Detailed Description
[0005] A high performance sparse file (or other kind of thin provisioned) storage system is described herein.
[0006] Referring to Fig. 1, as is known in the art, a sparse file can be a single file 101 whose storage resources are broken down into smaller units of storage, referred to as "stripes" 102_1 through 102_N. Individual stripes 102_1, 102_2, . . . 102_N within the file 101 are uniquely identified by an offset. Sparse files have been used to make more efficient use of physical storage resources. For example, stripes that are actually written to contain their respective
data in physical storage, while, stripes that have not been written to do not consume any physical storage resources. As such, the size of the overall file 101 is reduced as compared to a traditional file (in which physical storage resources sufficient to the entire file had to be allocated or otherwise reserved).

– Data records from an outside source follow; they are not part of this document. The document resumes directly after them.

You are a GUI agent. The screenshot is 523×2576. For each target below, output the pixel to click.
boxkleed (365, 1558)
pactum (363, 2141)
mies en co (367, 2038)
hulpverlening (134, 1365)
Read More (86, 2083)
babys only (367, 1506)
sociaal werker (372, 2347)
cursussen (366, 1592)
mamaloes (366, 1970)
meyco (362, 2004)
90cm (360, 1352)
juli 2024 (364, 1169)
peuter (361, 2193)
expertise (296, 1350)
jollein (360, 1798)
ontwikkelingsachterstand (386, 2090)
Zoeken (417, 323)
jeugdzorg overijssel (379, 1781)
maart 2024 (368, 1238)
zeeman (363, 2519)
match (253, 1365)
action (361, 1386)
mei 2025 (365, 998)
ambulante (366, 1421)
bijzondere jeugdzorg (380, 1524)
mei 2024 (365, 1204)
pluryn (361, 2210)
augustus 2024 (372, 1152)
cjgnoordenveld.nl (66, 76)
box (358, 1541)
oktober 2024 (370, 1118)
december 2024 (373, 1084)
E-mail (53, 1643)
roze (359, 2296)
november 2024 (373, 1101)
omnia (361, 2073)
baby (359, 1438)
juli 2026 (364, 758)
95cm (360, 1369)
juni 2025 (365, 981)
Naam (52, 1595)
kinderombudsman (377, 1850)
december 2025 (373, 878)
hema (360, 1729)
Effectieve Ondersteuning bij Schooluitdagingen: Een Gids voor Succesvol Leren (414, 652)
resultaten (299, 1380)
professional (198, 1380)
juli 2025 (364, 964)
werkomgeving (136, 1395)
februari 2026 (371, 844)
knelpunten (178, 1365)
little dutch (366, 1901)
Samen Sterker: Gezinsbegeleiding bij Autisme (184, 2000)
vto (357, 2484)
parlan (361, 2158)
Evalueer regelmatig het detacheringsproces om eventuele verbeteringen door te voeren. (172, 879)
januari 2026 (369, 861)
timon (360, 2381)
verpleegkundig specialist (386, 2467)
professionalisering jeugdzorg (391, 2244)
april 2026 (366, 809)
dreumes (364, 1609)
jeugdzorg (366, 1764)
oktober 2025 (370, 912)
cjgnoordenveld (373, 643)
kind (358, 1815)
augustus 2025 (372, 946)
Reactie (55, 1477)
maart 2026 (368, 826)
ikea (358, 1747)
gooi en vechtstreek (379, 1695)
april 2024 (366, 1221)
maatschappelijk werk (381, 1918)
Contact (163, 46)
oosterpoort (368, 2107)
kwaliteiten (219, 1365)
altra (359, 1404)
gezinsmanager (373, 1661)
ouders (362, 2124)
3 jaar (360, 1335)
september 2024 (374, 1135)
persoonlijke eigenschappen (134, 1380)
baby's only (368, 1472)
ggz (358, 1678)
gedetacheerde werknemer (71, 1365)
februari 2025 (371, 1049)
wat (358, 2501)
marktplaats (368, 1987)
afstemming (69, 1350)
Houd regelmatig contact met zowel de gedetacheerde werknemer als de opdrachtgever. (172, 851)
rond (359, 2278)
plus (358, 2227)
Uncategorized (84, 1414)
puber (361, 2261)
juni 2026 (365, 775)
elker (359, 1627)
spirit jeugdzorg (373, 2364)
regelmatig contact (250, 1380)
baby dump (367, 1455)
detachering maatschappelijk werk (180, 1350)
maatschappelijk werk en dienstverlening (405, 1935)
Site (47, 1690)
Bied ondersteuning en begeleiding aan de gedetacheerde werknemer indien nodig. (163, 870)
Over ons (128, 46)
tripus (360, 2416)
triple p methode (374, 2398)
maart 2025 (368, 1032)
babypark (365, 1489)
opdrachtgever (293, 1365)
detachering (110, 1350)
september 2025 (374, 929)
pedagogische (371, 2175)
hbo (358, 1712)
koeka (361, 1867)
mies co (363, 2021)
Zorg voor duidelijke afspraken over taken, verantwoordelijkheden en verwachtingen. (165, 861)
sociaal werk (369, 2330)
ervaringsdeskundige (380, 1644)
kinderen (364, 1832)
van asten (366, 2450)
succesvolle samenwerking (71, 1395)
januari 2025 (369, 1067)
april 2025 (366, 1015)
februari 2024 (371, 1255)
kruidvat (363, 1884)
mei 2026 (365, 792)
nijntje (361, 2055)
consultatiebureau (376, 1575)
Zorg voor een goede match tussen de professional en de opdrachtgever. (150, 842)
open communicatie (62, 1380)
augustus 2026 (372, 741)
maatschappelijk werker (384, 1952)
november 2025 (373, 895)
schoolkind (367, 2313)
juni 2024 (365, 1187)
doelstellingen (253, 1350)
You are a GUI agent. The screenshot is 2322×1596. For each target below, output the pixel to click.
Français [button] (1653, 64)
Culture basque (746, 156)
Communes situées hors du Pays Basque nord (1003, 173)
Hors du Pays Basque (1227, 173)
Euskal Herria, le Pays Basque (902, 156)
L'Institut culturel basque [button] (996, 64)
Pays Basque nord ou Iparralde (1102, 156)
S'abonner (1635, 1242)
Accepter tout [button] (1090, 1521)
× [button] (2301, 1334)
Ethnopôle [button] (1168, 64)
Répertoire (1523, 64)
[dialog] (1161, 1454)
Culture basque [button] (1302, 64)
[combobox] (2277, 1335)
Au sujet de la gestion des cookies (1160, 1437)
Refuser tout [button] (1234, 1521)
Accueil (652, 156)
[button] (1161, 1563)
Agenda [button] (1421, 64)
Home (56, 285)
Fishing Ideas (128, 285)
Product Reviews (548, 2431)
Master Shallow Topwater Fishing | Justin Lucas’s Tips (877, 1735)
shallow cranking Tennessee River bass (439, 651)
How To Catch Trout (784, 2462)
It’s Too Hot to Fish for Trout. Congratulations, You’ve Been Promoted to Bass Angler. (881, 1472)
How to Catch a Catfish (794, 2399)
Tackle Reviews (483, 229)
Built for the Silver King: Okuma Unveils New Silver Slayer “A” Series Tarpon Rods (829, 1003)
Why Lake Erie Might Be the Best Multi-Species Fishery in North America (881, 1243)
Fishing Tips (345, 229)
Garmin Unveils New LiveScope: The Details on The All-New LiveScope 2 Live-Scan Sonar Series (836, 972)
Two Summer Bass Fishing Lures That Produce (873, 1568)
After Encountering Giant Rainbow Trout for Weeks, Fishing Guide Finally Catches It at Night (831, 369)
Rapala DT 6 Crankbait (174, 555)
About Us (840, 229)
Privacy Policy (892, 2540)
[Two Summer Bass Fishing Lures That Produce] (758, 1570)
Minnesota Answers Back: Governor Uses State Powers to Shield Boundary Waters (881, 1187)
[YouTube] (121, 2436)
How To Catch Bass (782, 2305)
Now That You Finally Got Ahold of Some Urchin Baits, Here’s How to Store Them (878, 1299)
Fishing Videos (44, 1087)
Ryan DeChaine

[0007] Thin provisioning generally refers to storage systems whose file structures are designed to consume less storage space than what their users believe has been allocated to them by breaking down units of storage (e.g., files) into smaller pieces (e.g., stripes) that can be uniquely accessed, written to and read from. If a smaller piece is not actually written to, it consumes little/no physical storage space thereby conserving physical storage resources.
[0008] For the sake of illustrative convenience, the following discussion will pertain mainly to sparse file system implementations. However, the reader should understand the discussion herein is applicable at least to thin provisioned systems other than sparse file systems.
[0009] In the case of high performance (e.g., data center) environments, certain sparse files, their individual stripes, or even certain sections of a particular stripe, may be more frequently accessed than other sparse files, stripes or sections of a same stripe. As such, caching is a desirable feature of a high performance sparse file system.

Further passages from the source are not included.